Side note: the true losses i've experienced of family records were
precipitated by ignorant relatives disposing of things they had no right to.
My only ever data loss was also caused by carelesness or malice by a third
party.

As a direct result of this i realy got into learning about everything from
backup tape wear to filw system formats, data integrity. I suppose that might
be a silver lining, certainly i am able to use what i learned most weeks for
work.

But my real concern is how little people understand bit-rot and data integrity
in general for storage. My view is nothing is yet truly archival quality. One
of the things i learned was the way careful movie studios (used to?) separate
their color originals into monochrome R,G,B reels, because the mono stock
lasts so much longer, doesn't fade. Also i learned about Technicolor, which
uses organic dyes which don't fade or hardly fade. But the original
technicolor process is no longer used, apparently the last few lab setups were
sold to China. I think China maybe got a good deal, and i wonder if we won't
see it making a revival? That thought came courtesy of Andy Grove's recent
interview where he observes that if we throw the "low tech" jobs away to other
ambitious countries, eventually they innovate with it, like RCA / Westinghouse
televisions and then Sony who then outsoruced to Korea who are the present hib
of plasmas / lcds and so on.

What i mean is, don't outsource your family records and memories. Write stuff
on paper.Print digital picstures on the best current Epson or Canon ink and
put them in a dry dark place. Put a lock on it or put it under a attorney
managed storage contract so your kids can get access but not throw it away in
a fit of upset or stupidity.

As for this service, i admit i've not read much on their site, but where is
the front and center discussion of how they've addressed the myriad ways data
gets lost / corrupted?

I looked hard at trying to start a service similar to this, but not with the
same angle. No way could i make the numbers work on a "freemium" model. Some
website outfits do diligent archive style backup for pro photogs, and they
charge very serious amounts of money, and i couldn't get any of those on
record as to storage policies. It's not just having ZFS, but every app which
touches your data better be doing checksums and more, and when i modelled my
own idea, i had a 4 - tier multi redundant system that extensively used WORM
tape for anything flagged "archive". The numbers got hard at the point the
equipment his EOL or cumulative MTBF required preventative reinvestment. I was
looking hard at trying to find insurance cover so that, should three data
centers all fail, i could at least give some financial condolence to customers
/ cover lawsuits, but never got right at the kind of person who could quote
me. I suppose that would be "cat risk" and i'd need a big "RE" not a front
line insurer, but that was only part of my problem.

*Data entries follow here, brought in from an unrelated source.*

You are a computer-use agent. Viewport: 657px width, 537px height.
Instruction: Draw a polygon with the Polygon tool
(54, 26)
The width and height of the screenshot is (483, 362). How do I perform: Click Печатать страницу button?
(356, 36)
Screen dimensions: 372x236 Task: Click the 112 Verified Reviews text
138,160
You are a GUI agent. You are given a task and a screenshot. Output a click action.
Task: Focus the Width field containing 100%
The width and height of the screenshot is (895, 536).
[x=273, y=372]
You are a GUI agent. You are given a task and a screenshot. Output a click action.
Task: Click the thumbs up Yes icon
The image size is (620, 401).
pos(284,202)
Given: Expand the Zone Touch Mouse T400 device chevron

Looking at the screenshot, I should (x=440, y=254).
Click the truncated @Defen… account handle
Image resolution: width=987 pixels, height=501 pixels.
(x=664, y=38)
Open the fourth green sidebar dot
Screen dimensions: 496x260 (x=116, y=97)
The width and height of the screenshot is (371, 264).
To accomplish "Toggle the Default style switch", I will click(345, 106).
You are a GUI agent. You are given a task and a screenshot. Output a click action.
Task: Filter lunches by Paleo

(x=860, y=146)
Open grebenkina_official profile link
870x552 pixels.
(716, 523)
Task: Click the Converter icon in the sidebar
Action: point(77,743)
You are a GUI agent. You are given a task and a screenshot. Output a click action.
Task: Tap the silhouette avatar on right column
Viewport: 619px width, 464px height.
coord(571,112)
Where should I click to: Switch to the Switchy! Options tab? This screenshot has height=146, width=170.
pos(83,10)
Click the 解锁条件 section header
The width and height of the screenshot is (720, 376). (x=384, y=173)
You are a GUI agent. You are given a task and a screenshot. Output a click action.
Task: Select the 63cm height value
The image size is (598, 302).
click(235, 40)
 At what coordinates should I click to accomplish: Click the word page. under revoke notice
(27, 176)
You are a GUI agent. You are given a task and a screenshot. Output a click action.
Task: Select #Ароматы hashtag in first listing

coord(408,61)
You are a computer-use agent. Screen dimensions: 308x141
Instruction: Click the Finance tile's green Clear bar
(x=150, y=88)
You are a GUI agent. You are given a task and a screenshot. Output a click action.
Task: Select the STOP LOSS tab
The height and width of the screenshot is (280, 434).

If data is truly private -
it might be of a marriage which went wrong and you only want those records to
be available after a decent amount of time has passed - you need to build a
fairly sensible, but necessarily complex, security model. Then there's the
simpler fun of where to store keys, and how do you make any of this easy to
use . .

I fear that projects like this risk more tears than they solve problems. The
obituary thing is just a gimmick. What print paper runs an obit (for real,not
as a paid insertion) without someoe caring to contact them and explain why
this person was significant. Not only that but the few obits of friends of
mine had to be written on a volunteer basis, even for pretty well known
people, because the paper (a major national) allocated no budget for that
beyond very high profile people.

I don't want to simply knock this project, because it's an interesting idea,
but i think it's flawed and fragile. I don't want to place trust with a
faddish organisation when, heck, i've been burned by trusted family and weak
courts and straight up accidents and worst of all, couldn't care less
attitudes. Only you care enough to do this. If we all did, maybe family life
would get a lot nicer for some of us?

Just a thought. Best to all.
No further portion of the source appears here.